Hoy me desperté cantando “De vez en mes”, de Ricardo Arjona. Se me fueron las ganas de vivir. Canciones como ésta deben hacer que Dios se replanteé su obra. Si en lugar de descansar hubiera dedicado el séptimo día a pulir algunas imperfecciones tal vez me habría ahorrado este mal trago. Todavía resuenan en mi cabeza algunas estrofas. “De vez en mes con tu acuarela pintas jirones de ciruelas que van a dar hasta el colchón”. Ricardo, ¿había necesidad? Hasta yo, que puedo contar con dos dedos de una mano las mujeres con las que he estado en estos veintinueve años, sé que existen los tampones y las toallitas femeninas.

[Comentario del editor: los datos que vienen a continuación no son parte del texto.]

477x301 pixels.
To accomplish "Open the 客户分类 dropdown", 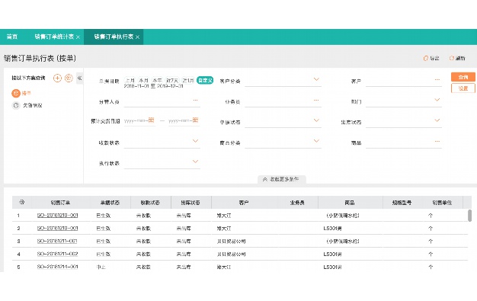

No importa, ni siquiera la oda a la menstruación va a desanimarme durante este febrero. Ayer, en la búsqueda de un nuevo socio para mi proyecto del salón de belleza en los velorios, me quedó pendiente la visita a la morgue judicial. Esta mañana, bien temprano, me acerqué al lugar y me paré en la esquina para poder estudiar el comportamiento del guardia de turno. El tipo no se distraía ni se alejaba de la puerta por ninguna razón. Tenía que engañarlo de alguna manera. Tuve que esperar unas horas a que abrieran los negocios de la zona, fui a una casa de disfraces, alquilé un mameluco, fui a un supermercado chino, compré un balde, un trapo y un secador, y atravesé la puerta de la morgue con total convicción, pretendiendo que era parte del personal de limpieza.
—¿Lo puedo ayudar en algo, señor? —me preguntó el guardia luego de detenerme.
—Vengo a limpiar, amigo —le respondí.
—El personal de limpieza de la morgue usa mamelucos verdes —me dijo.
—Sí, ya sé, pero la última vez mandaron al daltónico a comprar la ropa.
—Dale, no te hagas el gracioso. Si querés pasar, no hay ningún problema. Son 50 pesos.
Definitivamente, soy un pelotudo. Había gastado casi el cuádruple en el mameluco y las demás cosas. Le di los 50 pesos y le pregunté dónde estaban los occisos. No sé qué significa exactamente esa palabra, pero siempre quise usarla y no sabía si iba a tener otra oportunidad.
—En el tercer subsuelo —me respondió—. Pero te aclaro una cosa: acá estamos en contra de la necrofilia.
¿Tanta cara de degenerado tengo? Dejé el balde, el trapo y el secador por ahí, fui hasta el ascensor y bajé los tres pisos. En una salita lúgubre había un muchacho de no más de veinticinco años que vestía un delantal blanco y estaba comiendo un sándwich, sentado entre dos camillas sobre las que reposaban dos cuerpos cubiertos por sábanas blancas.
—Le advierto —me dijo ni bien me vio entrar— que la necrofilia constituye un delito grave, penalizado con varios años de prisión.
¿Tanta cara de degenerado tengo? Le dije que de ninguna manera era mi intención la que él había sugerido mediante su advertencia. Le conté acerca del salón de belleza en los velorios y le pregunté si él era el peluquero de la morgue.
—Estás confundido —me dijo—, acá no hacemos ese tipo de trabajo. Tendrías que ir a alguna funeraria.
A una funeraria no quería ir, porque estaba seguro de que iban a robarme la idea. Le pregunté si conocía a alguien que no fuera impresionable y tuviera habilidad con las tijeras. Me dijo que él, por pura afición, de tanto en tanto les cortaba el pelo a sus amigos. Seguimos hablando del proyecto y me dio un par de ideas interesantes. Me sugirió, por ejemplo, que podría ofrecer la promoción “Sentido Homenaje”, que consistiría en hacerles a todos los asistentes a un velorio el corte de cabello del difunto. Me gustó su forma de pensar y le ofrecí ser mi socio.
—¿Ser socio de un completo desconocido con cara de degenerado en una empresa condenada al fracaso? —se preguntó a sí mismo en tono pesimista— ¿Por qué no?
Comió el último bocado de su sándwich, se puso de pie, se limpió la mano contra el delantal y sellamos el acuerdo con un buen apretón.
—¿Cómo te llamás? —me preguntó.
—Don Natalio Gris —le dije yo—. ¿Y vos?
—Christian, me llamo Christian con “h”, Christian con “h” muda.